RMSE: Distorting the Evaluation of Results

RMSE evaluation is weak and should not be used for multi-classification as well as regression with scattered results.

Published in

Towards Data Science

7 min readNov 28, 2021

To teach the basic concepts of classification and regression, “RMSE Evaluation” is usually used as a common evaluation method. From the beginning, people have a positive view of this method of evaluation. But if this evaluation method is used for a comprehensive multi-class classification challenge or a regression challenge, the weaknesses of the final results can be easily identified.

In these challenges, everyone strives for a better score, and it is natural for participants to try different methods for classification and regression. But if these challenges are evaluated on an RMSE basis, the results of all the classification and regression methods will be captured by the “RMSE Cage”. In other words, the results will have little scatter and all the results will be obtained by mistake, only around the average of the correct values.

Please note that if, for example, the evaluation of a multi-class classification challenge is based solely on RMSE; Before the final score of the participants is calculated based on RMSE, first the participants themselves set all their methods and algorithms (XGBoost, CATBoost, …) based on RMSE so that the best score during the evaluation To earn. This is exactly what makes all methods try to minimize the RMSE equation. But minimizing this equation can not always bring us closer to the correct answer. That is, the results will have little scatter and will only be around a number (mean(y_train)). In other words, some classes will usually have no representation in our results, simply because they are not close to that number.

The mathematical proof of this is not the subject of our article. In this article; We review the best results of a Kaggle challenge (which even includes some of the winners of this challenge) and show that due to the use of RMSE evaluation, the scatter of all results submitted to this challenge is very low. For this reason, we can not see some of the correct values in any of the predictions. We also suggest a few methods so that you can improve your score in this type of challenge by increasing the scatter of your results. This article was written in December 2021 by Somayeh Gholami and Mehran Kazeminia.

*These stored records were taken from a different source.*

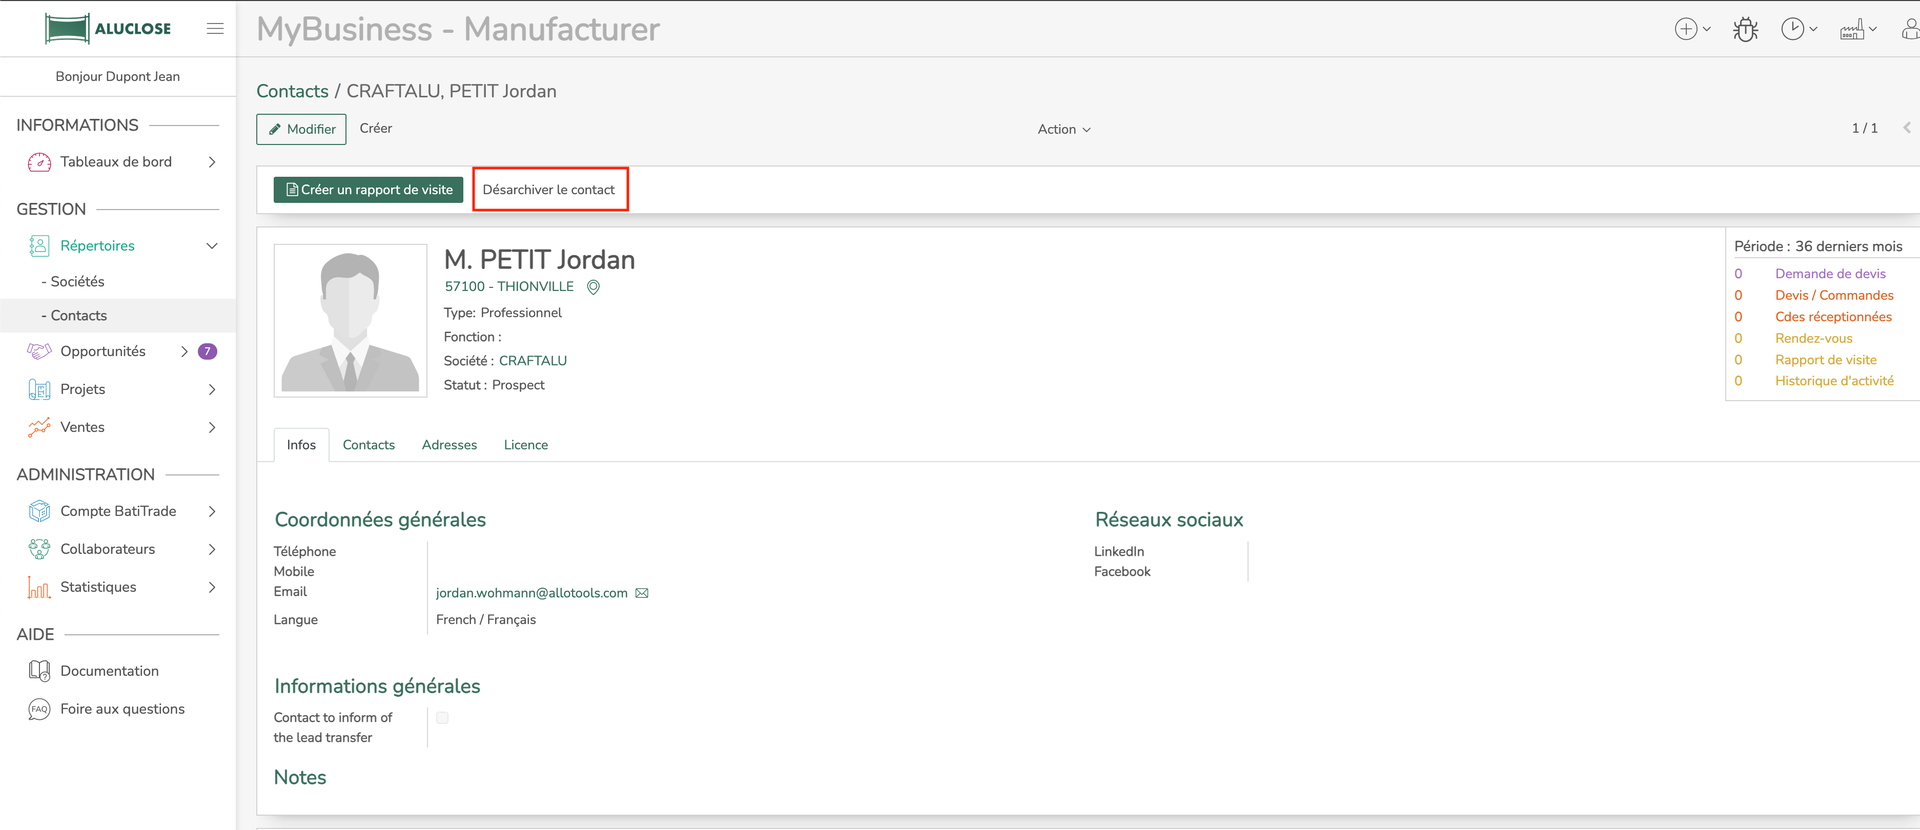Screen dimensions: 1920x830
Task: Open the Action dropdown
Action: point(1063,130)
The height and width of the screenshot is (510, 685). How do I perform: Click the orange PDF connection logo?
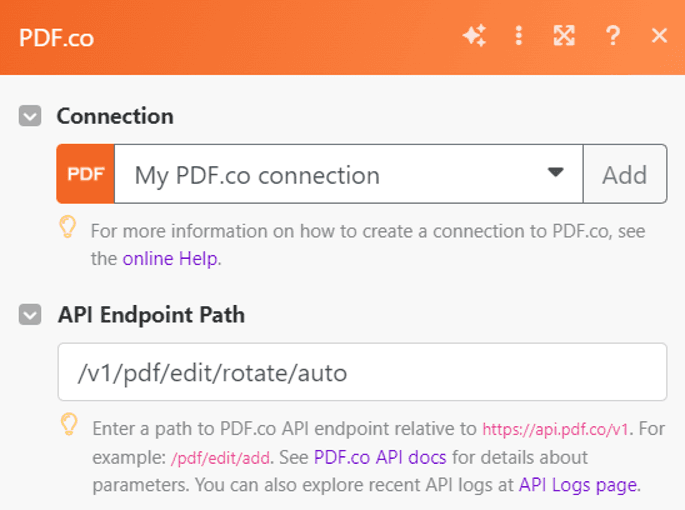coord(85,174)
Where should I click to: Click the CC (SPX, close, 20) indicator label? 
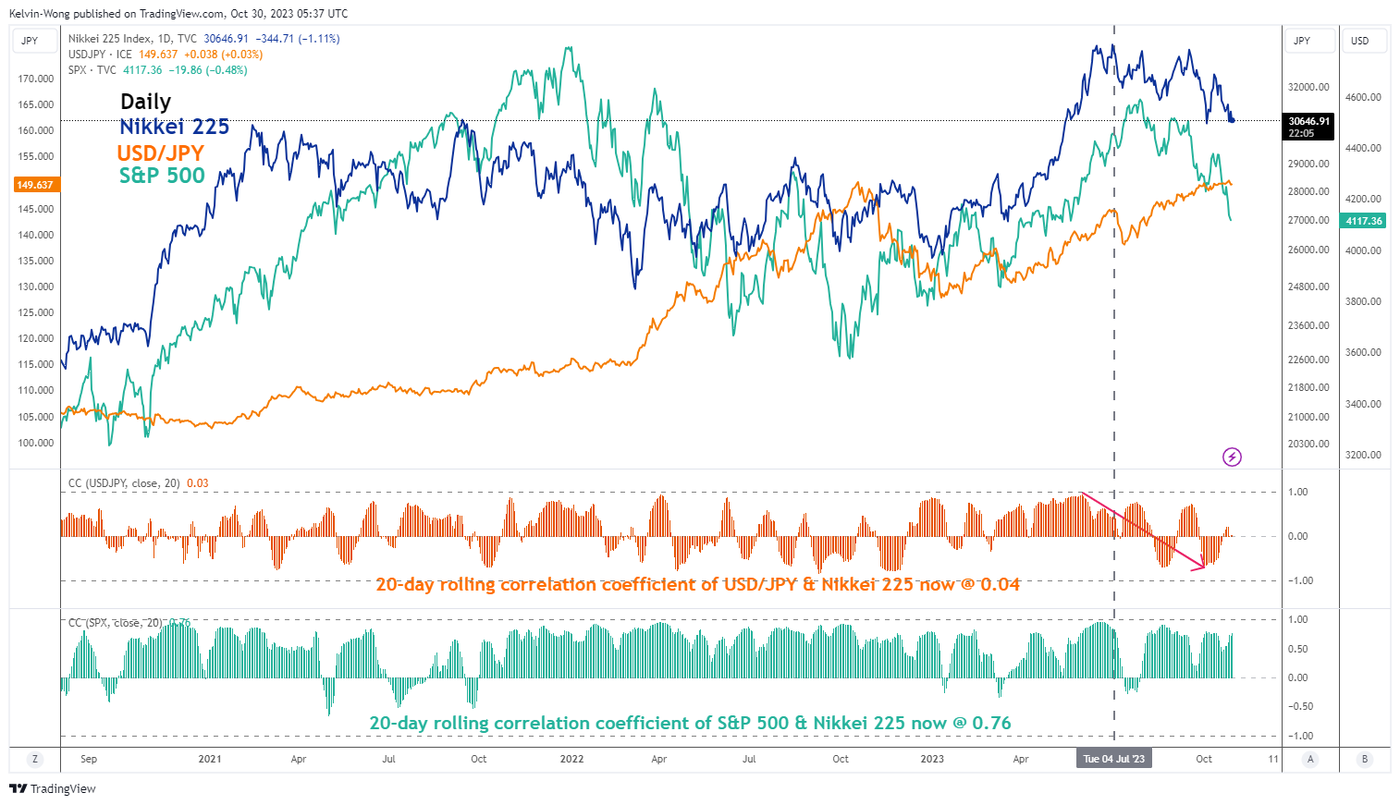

Tabular Playground Series — Aug 2021

In 2021, the “Tabular Playground Series” challenges will be held in Kaggle every month. These challenges are great for practicing, and everyone can learn from other people’s notebooks and live comments. In some of these challenges (eg August) RMSE has been used for evaluation. In the following, we will review the August challenge, and the results submitted this month.

In this challenge, 100 features are provided for each sample. The “train” set contains 250,000 samples and the “test‌” set contains 150,000 samples. The answers (loss column) in the “train” set are numbers 0 to 42. This means that each of the 150,000 samples in the “test‌” set must also be assigned a number between 0 to 42. Ultimately, the winner of this challenge will be someone whose results can minimize the RMSE equation.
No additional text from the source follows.